Huawei has easy access to mostly all except their own designed ASIC chip which was on 14nm and/or 7nm. @antiterror13 is correct that 28nm could be used, but I think Huawei/Hisilicon will have to spend more money to design their own 28nm ASIC or use general 28nm FPGA out on the market. It does look like Huawei is trying to come up with something specific and optimal to their needs through heterogeneous integration of multiple 28nm chips for when they run out of their stock of 14/7nm ASIC chips. Of course this method would not have the best power vs performance, which is an important KPI, but this should still be good enough in my opinion.

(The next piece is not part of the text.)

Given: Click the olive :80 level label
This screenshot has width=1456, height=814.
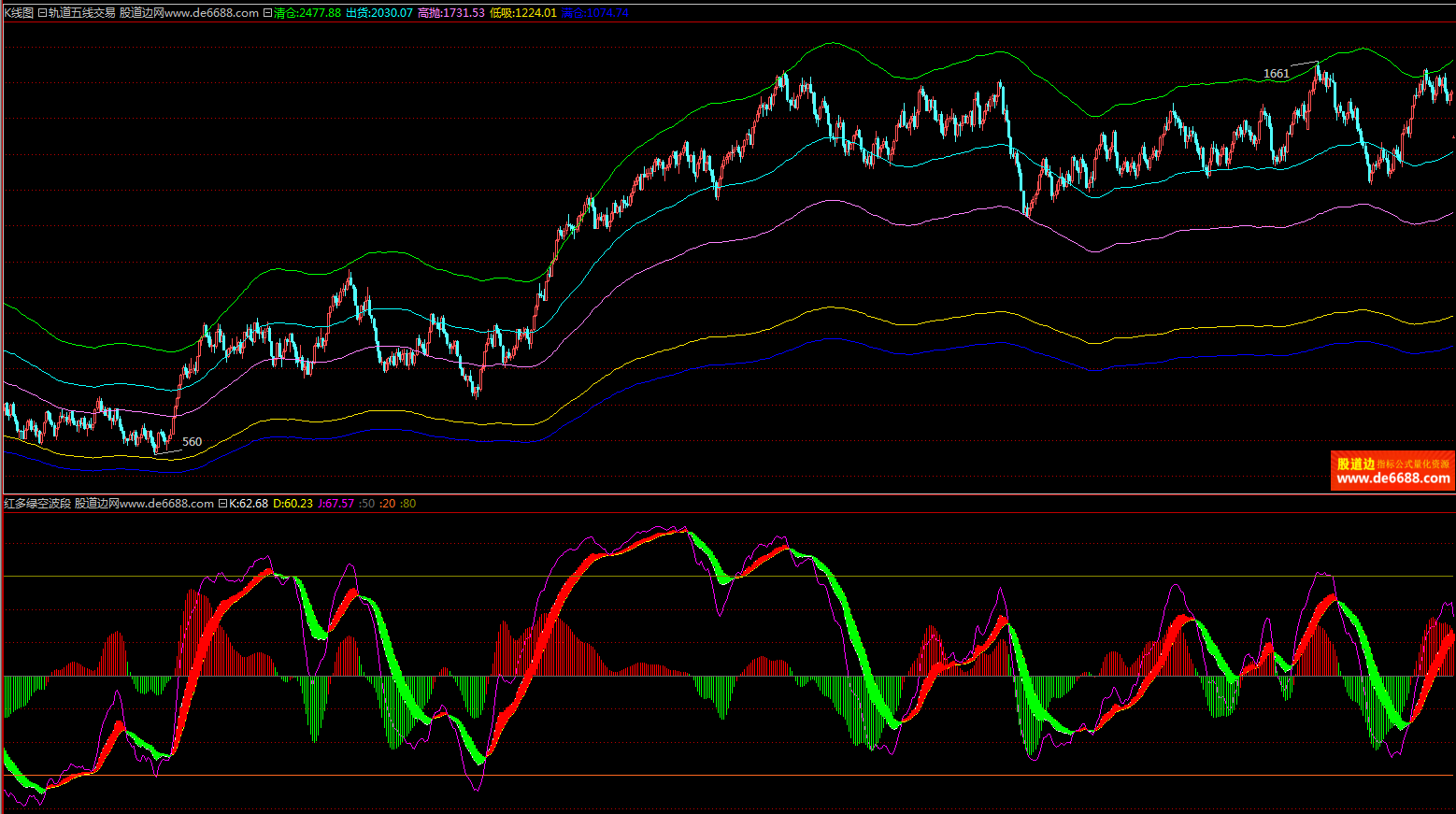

Another key enabler of 5G basestation is GaN power amplifier which has wider bandwidth and thermal performance. This is why China has been very big in promoting third generation compound semiconductor development in China. From what I've seen, China is leading or on-par with rest of the world on GaN & SiC chips manufacturing capability. So we are okay on this front.

So, ASIC chip and maybe transceiver switches are the only areas that may hinder Huawei's long term dominance in 5G network.
I don't know how many ASIC chips are needed in a single base station, but to have in stock some millions of them could be compatible with a 2023-2024 run-out-of-stock situation for Huawei. Just almost in time for new localized versions to appear.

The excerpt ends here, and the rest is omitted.